* _TASK PROMPT_
Once you reach the line with "Instruction: Activate the" below, copy each line exactly, stopping after the line with "Delete the Sales line with trash icon", and skip any pictures.

* _SOURCE MATERIAL_
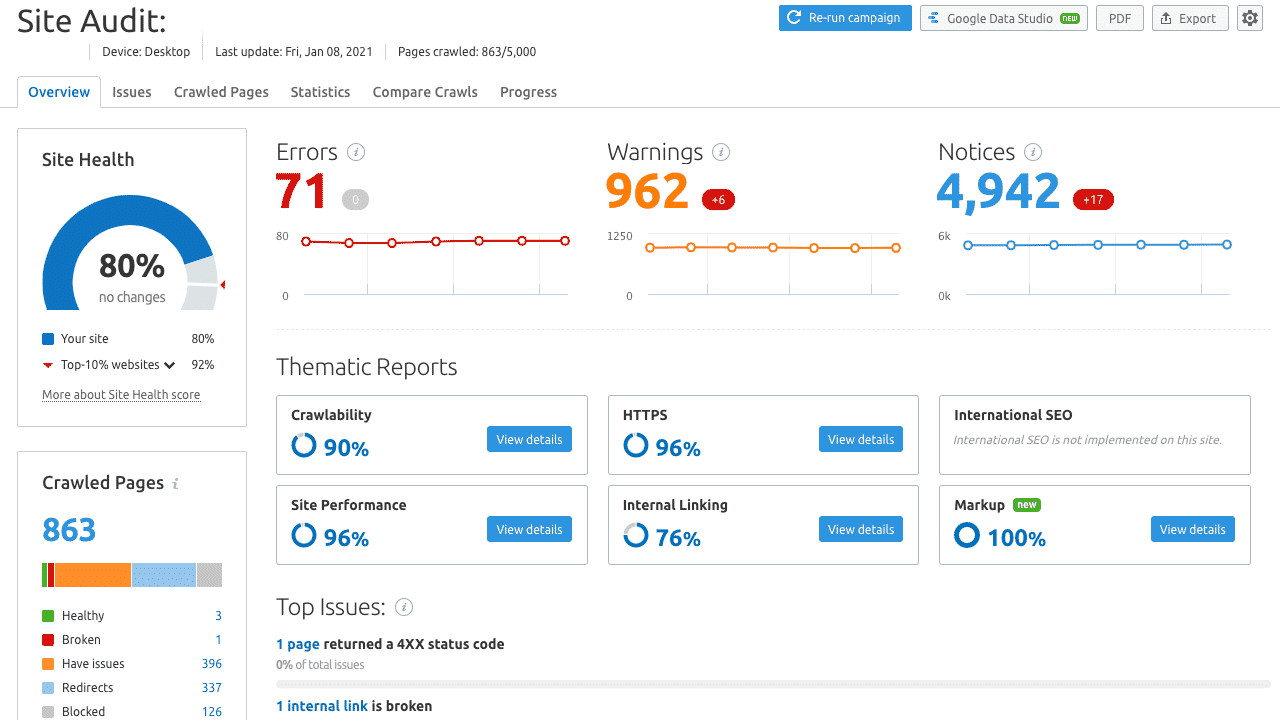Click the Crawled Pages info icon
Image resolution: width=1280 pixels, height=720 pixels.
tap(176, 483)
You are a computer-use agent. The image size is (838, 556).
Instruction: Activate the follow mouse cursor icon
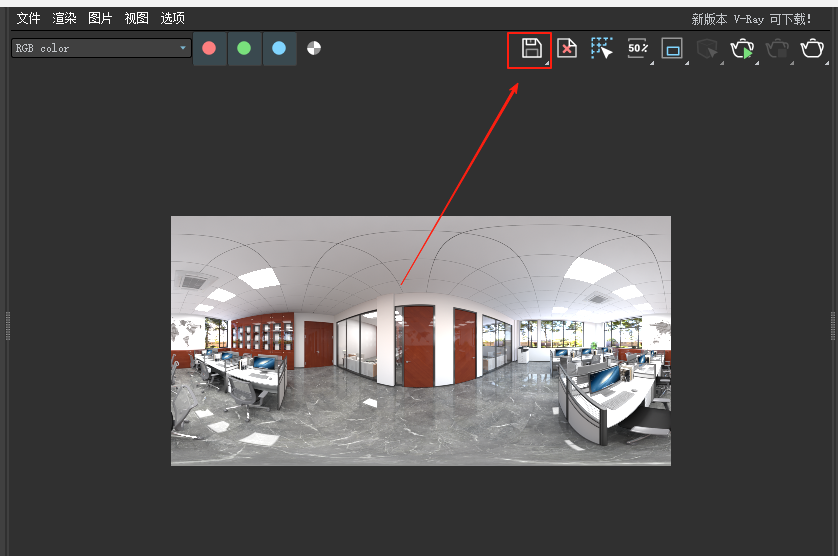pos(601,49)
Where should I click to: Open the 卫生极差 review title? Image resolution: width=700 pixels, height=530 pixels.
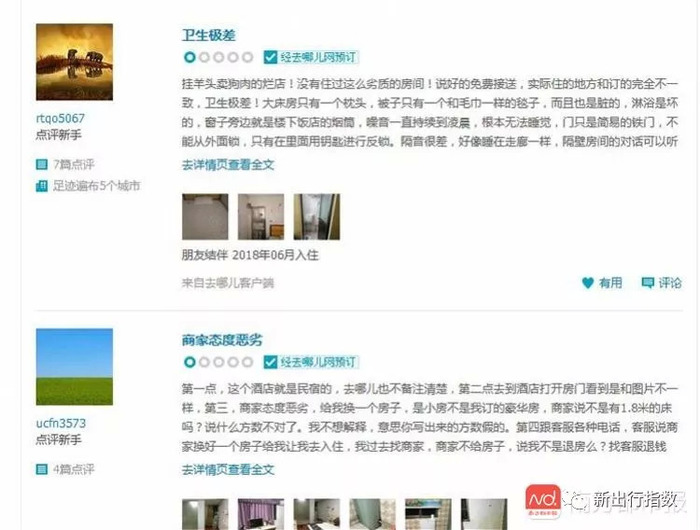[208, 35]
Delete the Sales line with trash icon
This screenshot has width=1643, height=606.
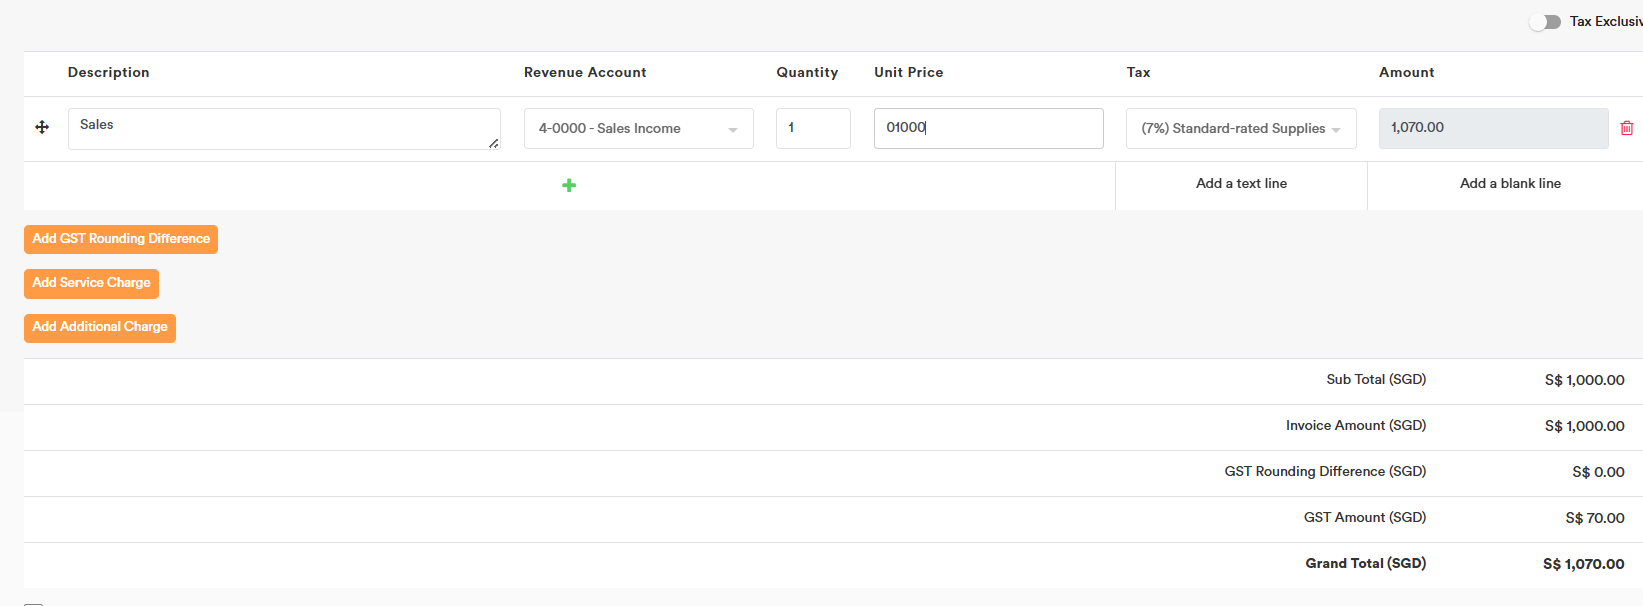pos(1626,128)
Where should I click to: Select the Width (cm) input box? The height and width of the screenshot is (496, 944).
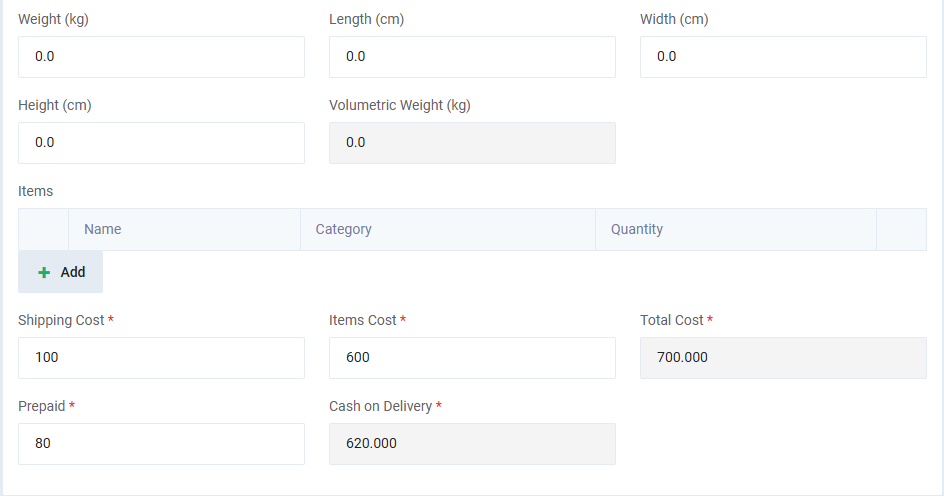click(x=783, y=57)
* * *
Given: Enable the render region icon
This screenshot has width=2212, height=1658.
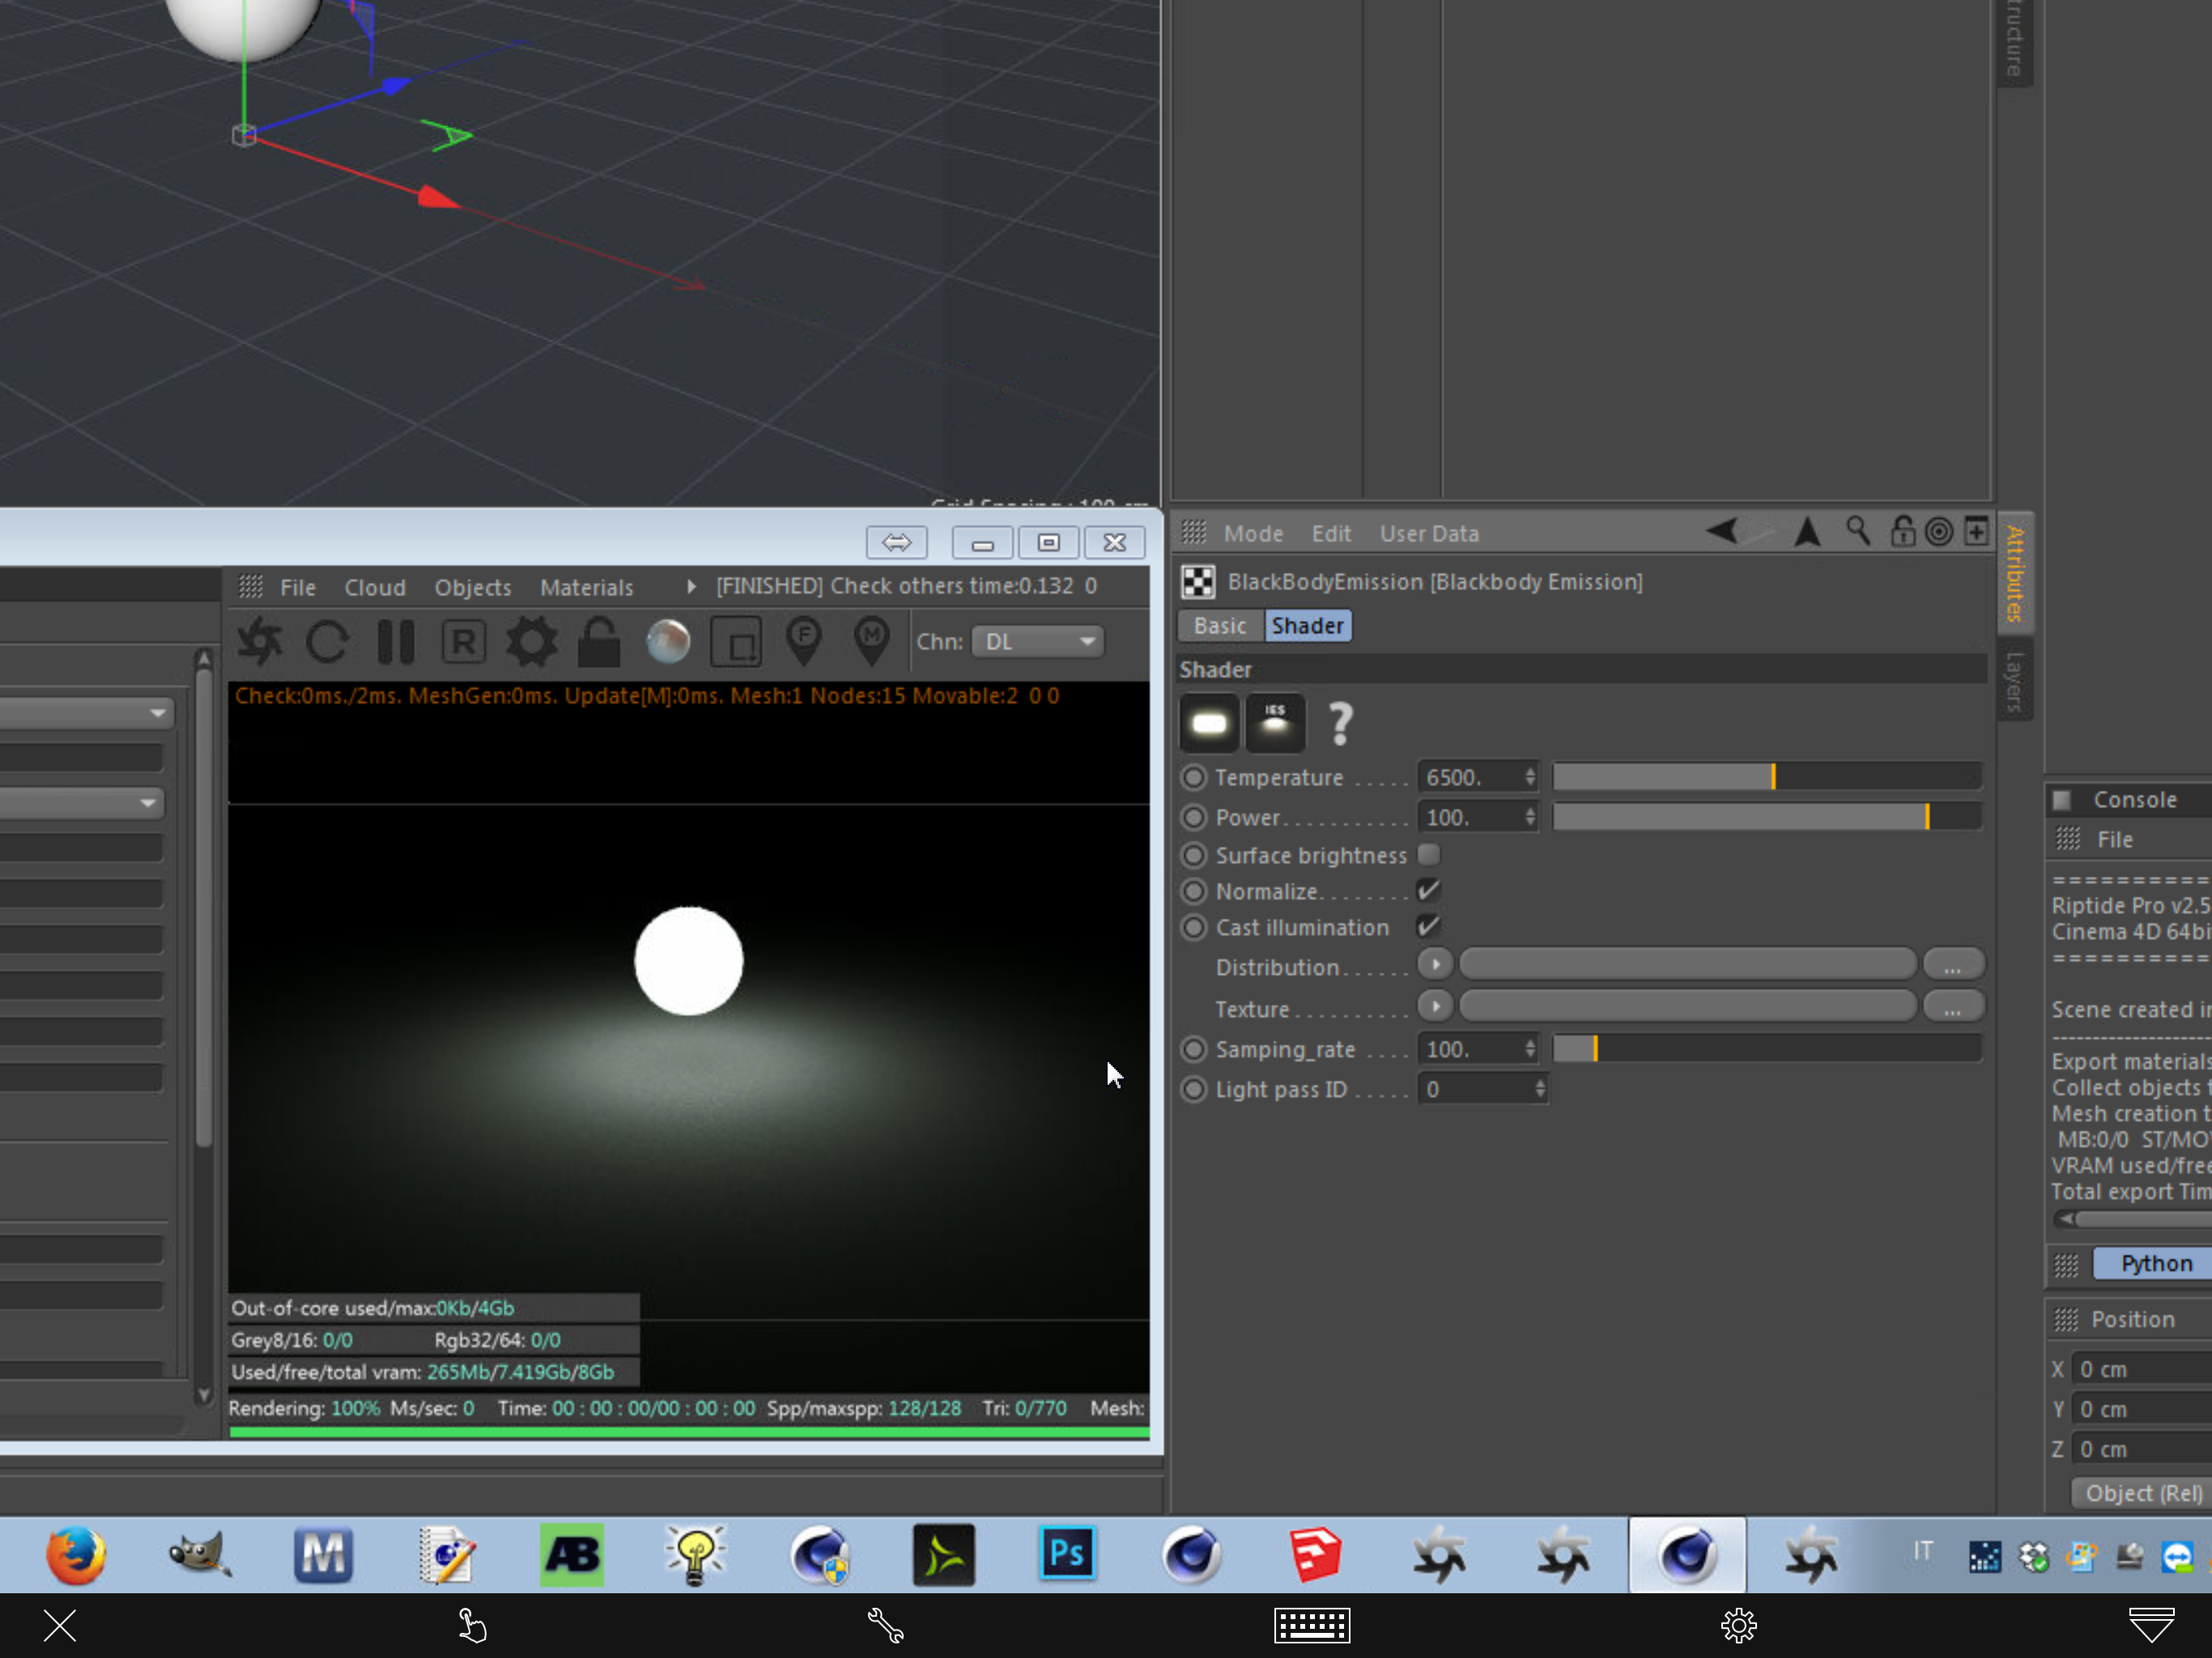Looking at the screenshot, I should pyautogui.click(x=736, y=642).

* _FINISHED TASK_
Instruction: Activate the follow mouse cursor icon
pos(601,49)
Where should I click to: Open the 卫生极差 review title? Image resolution: width=700 pixels, height=530 pixels.
[208, 35]
Delete the Sales line with trash icon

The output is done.